しかし、この戦下では同盟国の指示に従ったとしても、秘密任務に就くクルーの命の保証は期待できなかった。
とはいえ、補給船の損傷状況から、敵から逃れることができるほどのスピードが出るとは思えなかった。
追い打ちをかけるように敵国の船が近づいてきているとの報告が入る。
もはや艦が無事にこの状況を打破する方法は見つからなかった。
意気消沈するクルーたち。
そんな時、新人クルーたちは、許可が出るなら自分たちがすべて敵を破壊してみせると提案した。
クルーたちは、先ほどの戦闘から無理だと止めた。
新人たちは、敵を倒すために船に搭載しているダミーの燃料を少量使う必要があると申告した。

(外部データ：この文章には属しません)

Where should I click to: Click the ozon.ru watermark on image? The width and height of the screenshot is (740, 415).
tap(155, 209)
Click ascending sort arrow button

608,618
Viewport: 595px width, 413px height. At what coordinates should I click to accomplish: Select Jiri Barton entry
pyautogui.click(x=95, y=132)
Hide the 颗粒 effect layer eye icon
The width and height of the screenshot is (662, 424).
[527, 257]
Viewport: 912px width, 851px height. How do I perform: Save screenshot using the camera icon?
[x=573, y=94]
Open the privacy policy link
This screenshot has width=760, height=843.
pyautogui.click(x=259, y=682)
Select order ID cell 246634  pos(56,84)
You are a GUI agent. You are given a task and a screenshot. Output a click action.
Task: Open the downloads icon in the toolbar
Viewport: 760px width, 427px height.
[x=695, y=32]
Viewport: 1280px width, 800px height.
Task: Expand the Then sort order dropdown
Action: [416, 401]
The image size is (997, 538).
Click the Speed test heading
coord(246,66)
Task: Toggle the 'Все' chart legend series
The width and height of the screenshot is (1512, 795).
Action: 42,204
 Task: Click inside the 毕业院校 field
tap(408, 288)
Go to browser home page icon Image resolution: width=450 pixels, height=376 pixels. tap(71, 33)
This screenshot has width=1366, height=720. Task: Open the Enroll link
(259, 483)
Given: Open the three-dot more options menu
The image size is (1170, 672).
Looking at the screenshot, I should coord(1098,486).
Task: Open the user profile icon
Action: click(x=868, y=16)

船長は、背に腹は代えられぬと、ダミーの燃料を使うことを許可した。
新人ロボットは、燃料を搭載し発進した。
いまや補給船Xは、敵国・同盟国の艦船に囲まれる状況となっていた。
ロボットは、敵艦船上空に到達した。
その巨体から強烈な閃光が放たれたかと思うと周囲の艦隊を一瞬で跡形もなく破壊しつくした。
その状況に唖然とする補給船Xのクルーたち。
新人ロボットは、ダミーの秘密燃料を蒸留して、爆発的なエネルギーに変える破壊兵器であった。
補給船Xは損傷した状態であったが、かろうじて死線を超えることに成功した。